Authors: Paul Micaelli, Amos J. Storkey

NeurIPS 2021 | Conference PDF | Archive PDF | Plain Text | LLM Run Details

Reproducibility Variable Result LLM Response
Research Type Experimental Our experiments show how FDS mitigates gradient degradation and outperforms competing HPO methods for tasks with a long horizon. In Sections 5.1 and 5.2 we consider small datasets (MNIST and SVHN) and a small network (Le Net) to make reverse-mode differentiation tractable, so that the effect of hyperparameter sharing can be directly measured. In Sections 5.3 and 5.4, we then showcase FDS on CIFAR10 where only forward-mode differentiation is tractable.
Researcher Affiliation Academia Paul Micaelli University of Edinburgh {paul.micaelli}@ed.ac.uk Amos Storkey University of Edinburgh {a.storkey}@ed.ac.uk
Pseudocode Yes Algorithm 1 Simplified FDS algorithm when learning N α learning rates for the SGD optimizer with momentum.
Open Source Code Yes Code is available at: https://github.com/polo5/FDS
Open Datasets Yes We consider large hyperparameter search ranges on CIFAR-10 where we significantly outperform greedy gradientbased alternatives... and In Sections 5.1 and 5.2 we consider small datasets (MNIST and SVHN)...
Dataset Splits No The paper mentions using a 'validation dataset Dval' and states that 'hyperparameters such that the final weights minimize some validation loss', but it does not provide specific details on the dataset split percentages, sample counts, or the methodology for creating these splits.
Hardware Specification Yes All experiments are carried out on a single GTX 2080 GPU.
Software Dependencies No The paper mentions using 'Pytorch' and 'Hp Bandster' for implementation, but does not provide specific version numbers for these or any other software dependencies, which are necessary for full reproducibility.
Experiment Setup Yes For the learning rate, we choose W such that the ratio of T/W is similar to the optimal one found in 5.1, and we set W = T for the momentum and weight decay since only a single value is commonly used for these hyperparameters.
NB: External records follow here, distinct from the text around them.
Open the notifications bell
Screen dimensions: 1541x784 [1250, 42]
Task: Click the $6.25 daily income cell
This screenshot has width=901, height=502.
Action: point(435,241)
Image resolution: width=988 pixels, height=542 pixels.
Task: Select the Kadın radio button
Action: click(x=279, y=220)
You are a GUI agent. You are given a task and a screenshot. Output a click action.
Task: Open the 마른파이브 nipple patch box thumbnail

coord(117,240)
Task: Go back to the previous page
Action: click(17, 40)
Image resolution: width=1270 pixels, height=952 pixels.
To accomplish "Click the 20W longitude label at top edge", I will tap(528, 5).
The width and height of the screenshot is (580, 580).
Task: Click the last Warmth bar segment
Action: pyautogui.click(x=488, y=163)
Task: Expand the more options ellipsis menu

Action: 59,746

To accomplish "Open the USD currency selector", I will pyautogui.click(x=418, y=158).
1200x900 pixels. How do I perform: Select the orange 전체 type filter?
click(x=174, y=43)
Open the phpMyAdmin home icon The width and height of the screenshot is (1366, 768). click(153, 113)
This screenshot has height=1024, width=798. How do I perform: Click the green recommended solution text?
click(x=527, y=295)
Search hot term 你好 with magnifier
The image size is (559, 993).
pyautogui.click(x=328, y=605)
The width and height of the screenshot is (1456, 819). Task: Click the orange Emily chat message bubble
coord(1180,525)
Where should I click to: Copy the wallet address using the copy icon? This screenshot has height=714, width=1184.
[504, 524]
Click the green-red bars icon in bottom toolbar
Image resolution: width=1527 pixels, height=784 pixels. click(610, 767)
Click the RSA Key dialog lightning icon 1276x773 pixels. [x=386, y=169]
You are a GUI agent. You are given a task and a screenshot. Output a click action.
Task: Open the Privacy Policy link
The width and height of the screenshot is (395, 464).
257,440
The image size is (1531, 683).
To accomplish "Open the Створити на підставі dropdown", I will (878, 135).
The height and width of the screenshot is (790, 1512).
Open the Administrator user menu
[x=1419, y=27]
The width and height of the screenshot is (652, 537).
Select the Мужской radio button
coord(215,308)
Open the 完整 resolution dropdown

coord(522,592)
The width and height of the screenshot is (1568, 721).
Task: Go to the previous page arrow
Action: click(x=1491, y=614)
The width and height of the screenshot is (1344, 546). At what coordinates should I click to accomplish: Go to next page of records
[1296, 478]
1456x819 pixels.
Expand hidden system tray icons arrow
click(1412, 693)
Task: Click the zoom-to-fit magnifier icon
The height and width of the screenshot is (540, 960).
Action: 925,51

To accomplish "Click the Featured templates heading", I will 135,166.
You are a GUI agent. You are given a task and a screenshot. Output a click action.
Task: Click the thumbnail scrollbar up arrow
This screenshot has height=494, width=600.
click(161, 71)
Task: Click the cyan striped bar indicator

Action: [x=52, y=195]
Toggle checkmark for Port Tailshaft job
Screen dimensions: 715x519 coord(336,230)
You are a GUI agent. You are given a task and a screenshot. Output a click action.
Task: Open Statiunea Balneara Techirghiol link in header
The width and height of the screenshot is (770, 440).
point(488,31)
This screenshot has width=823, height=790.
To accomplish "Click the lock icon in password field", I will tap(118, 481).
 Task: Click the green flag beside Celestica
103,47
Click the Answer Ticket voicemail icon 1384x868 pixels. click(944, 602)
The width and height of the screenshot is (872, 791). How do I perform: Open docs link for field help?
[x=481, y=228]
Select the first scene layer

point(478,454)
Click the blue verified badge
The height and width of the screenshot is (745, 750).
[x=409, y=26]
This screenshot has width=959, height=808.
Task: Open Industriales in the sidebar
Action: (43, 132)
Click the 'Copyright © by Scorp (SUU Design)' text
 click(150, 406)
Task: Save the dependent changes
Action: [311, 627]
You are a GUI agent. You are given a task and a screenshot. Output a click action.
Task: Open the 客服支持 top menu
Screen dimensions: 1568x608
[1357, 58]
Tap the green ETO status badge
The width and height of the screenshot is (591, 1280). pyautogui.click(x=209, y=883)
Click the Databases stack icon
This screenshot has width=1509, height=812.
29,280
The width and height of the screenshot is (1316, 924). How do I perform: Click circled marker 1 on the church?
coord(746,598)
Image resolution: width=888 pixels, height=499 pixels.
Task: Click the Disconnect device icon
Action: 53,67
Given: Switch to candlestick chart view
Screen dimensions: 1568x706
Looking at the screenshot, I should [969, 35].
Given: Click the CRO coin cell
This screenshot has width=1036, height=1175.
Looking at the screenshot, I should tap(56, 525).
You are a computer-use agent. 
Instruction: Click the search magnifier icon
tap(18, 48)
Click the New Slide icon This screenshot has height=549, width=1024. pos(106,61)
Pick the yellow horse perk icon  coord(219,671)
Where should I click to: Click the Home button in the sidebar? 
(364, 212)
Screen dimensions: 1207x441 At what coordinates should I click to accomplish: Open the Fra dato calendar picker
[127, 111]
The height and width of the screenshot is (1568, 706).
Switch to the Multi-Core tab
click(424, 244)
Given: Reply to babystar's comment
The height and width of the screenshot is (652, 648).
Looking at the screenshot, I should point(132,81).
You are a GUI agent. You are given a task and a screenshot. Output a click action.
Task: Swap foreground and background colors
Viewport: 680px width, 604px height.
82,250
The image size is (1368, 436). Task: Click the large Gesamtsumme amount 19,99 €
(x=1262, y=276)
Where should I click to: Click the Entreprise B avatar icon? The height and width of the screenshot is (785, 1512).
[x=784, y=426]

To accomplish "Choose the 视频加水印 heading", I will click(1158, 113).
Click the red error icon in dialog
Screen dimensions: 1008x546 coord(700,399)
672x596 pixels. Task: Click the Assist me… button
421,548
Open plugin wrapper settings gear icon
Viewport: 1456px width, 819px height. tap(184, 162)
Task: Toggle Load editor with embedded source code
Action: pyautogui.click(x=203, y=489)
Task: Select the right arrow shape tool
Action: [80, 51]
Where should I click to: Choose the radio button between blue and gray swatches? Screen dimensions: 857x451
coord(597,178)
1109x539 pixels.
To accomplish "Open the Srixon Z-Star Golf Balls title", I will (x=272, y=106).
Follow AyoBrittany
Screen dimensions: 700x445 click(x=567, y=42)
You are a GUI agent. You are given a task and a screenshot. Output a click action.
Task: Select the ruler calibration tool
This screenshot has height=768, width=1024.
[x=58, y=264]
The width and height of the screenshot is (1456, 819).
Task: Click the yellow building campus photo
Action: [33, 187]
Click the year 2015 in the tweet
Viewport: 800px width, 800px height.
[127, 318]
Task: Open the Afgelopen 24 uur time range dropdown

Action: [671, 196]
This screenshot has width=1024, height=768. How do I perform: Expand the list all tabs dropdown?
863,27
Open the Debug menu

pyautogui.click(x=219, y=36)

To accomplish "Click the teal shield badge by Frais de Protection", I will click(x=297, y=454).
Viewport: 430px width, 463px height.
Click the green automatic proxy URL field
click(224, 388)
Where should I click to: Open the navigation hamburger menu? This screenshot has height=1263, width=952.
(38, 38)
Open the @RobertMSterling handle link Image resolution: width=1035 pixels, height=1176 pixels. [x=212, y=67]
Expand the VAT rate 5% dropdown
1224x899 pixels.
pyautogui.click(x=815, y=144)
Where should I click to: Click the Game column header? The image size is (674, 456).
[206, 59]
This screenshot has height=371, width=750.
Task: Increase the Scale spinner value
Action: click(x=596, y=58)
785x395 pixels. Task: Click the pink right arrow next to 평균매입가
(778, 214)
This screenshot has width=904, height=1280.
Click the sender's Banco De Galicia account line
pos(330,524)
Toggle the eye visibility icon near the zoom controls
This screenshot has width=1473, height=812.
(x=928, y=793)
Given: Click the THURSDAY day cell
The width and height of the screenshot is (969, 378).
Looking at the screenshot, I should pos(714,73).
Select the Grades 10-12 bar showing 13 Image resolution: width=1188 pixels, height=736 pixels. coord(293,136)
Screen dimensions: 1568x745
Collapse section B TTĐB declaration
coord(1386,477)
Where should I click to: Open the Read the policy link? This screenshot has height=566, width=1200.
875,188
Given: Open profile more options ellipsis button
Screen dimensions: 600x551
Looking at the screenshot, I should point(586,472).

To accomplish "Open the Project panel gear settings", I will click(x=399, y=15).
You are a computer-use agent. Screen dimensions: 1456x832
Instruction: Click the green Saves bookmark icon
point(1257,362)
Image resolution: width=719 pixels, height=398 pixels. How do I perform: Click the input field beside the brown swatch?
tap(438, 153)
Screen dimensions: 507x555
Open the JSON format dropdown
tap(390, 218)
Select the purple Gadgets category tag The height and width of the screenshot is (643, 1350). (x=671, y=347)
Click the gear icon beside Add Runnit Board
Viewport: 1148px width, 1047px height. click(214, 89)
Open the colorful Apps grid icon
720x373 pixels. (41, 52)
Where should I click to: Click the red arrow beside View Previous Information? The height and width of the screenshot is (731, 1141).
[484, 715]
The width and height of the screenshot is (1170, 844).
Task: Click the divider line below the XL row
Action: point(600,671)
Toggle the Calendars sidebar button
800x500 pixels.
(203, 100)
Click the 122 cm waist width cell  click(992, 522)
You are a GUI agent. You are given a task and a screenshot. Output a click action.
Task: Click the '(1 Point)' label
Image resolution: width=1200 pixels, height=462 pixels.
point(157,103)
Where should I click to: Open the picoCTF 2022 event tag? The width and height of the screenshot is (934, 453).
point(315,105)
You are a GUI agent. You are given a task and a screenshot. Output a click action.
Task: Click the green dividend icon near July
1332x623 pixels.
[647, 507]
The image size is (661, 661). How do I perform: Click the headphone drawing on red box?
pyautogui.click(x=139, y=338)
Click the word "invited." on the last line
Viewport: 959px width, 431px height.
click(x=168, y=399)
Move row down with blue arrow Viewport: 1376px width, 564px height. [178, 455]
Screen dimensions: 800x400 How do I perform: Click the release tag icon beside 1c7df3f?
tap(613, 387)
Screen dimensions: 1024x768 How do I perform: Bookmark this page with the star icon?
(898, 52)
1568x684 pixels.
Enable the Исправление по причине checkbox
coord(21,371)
The schedules learned are shown in Figure 4, which demonstrates that FDS converges in just 10 outer steps to hyperparameters that are very different to online greedy differentiation [14], and correspond to significantly better test accuracy performances. ... α ∈ [−1, 1], β ∈ [−1.5, 1.5], and ξ ∈ [−4 · 10−3, 4 · 10−3], which includes many poor hyperparameter values.